_Problem details_.
Would you filter the listing below so that only lines with the word "Open" remain?

_Information given_.
* * * * *

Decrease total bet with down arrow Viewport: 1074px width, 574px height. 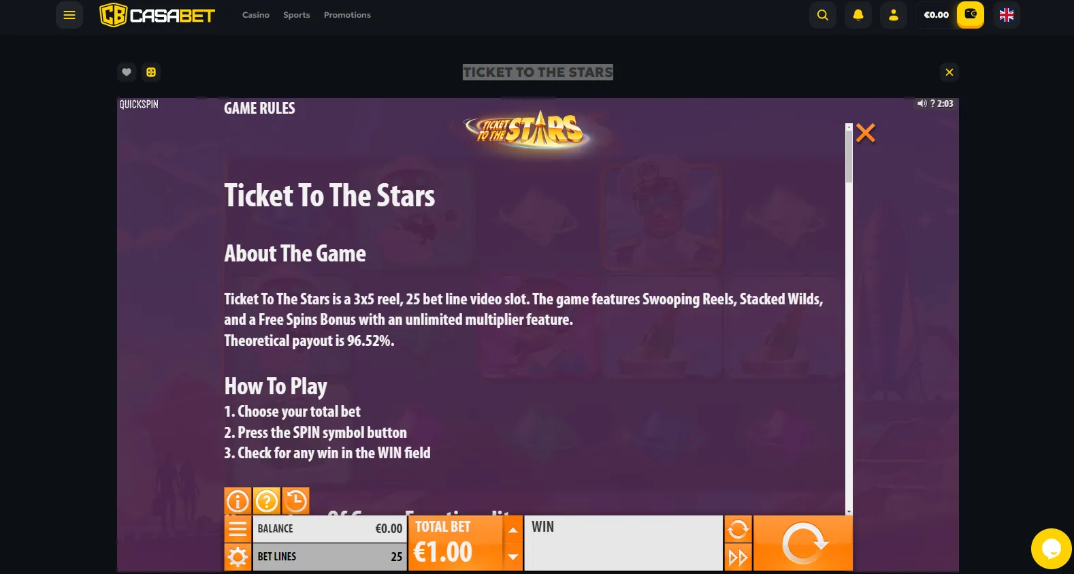[513, 557]
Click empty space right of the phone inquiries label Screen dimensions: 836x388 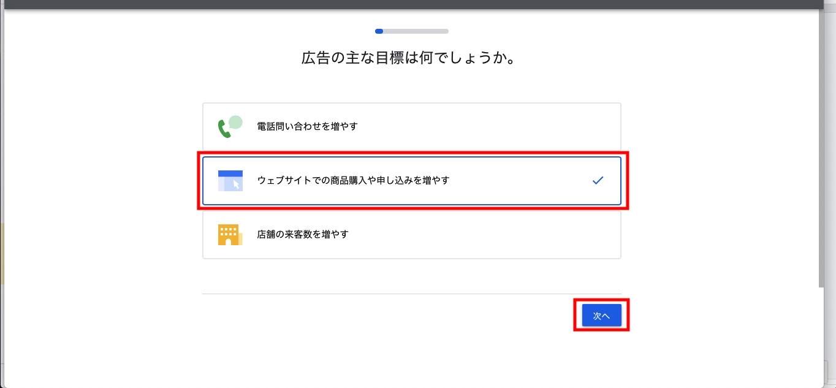coord(490,126)
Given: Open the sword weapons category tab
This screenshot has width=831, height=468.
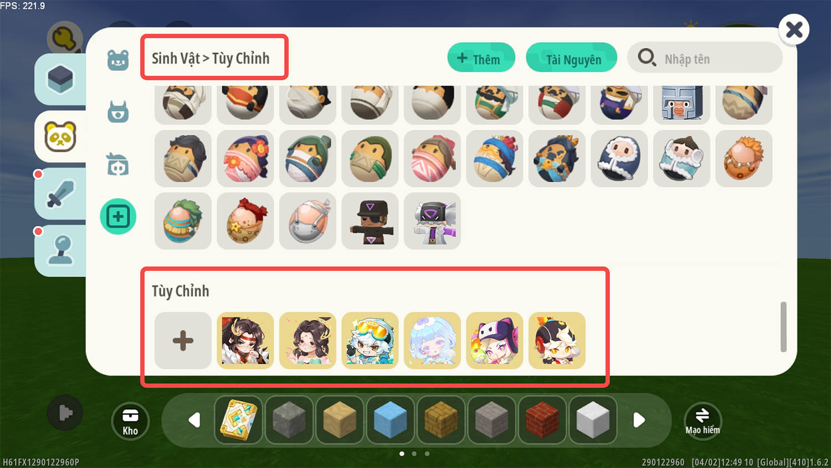Looking at the screenshot, I should click(60, 194).
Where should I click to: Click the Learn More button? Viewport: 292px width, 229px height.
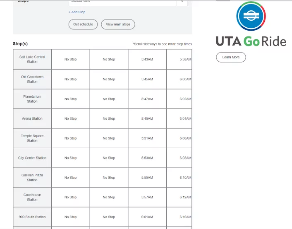click(231, 57)
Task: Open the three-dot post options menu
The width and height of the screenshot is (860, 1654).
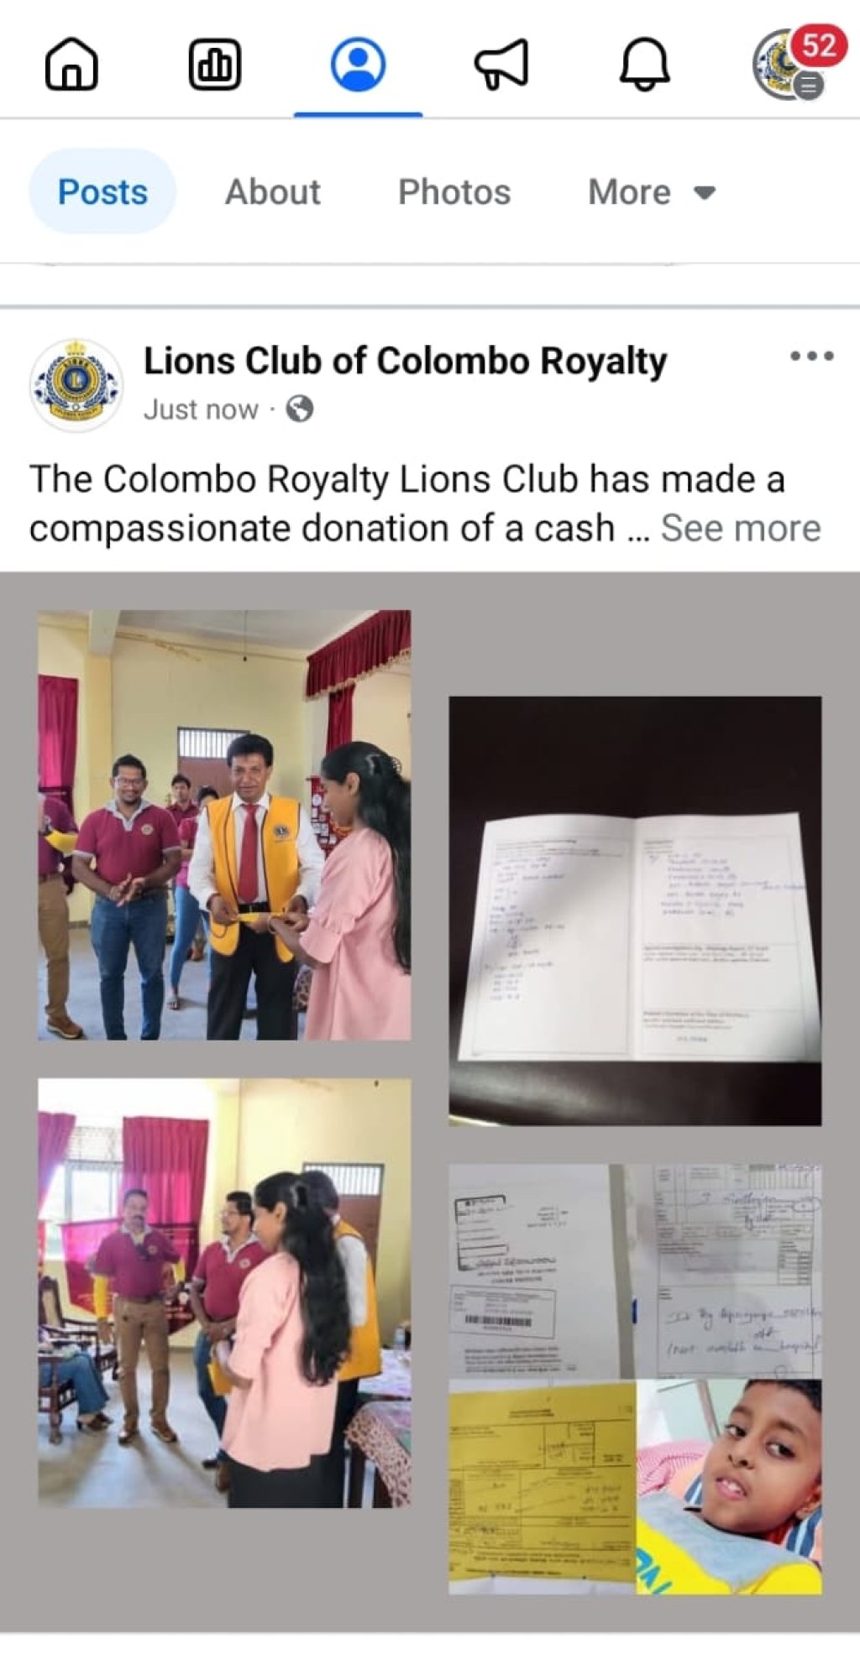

* * * * *

_Exercise solution_.
Given: Open the sword weapons category tab
Task: Open the three-dot post options menu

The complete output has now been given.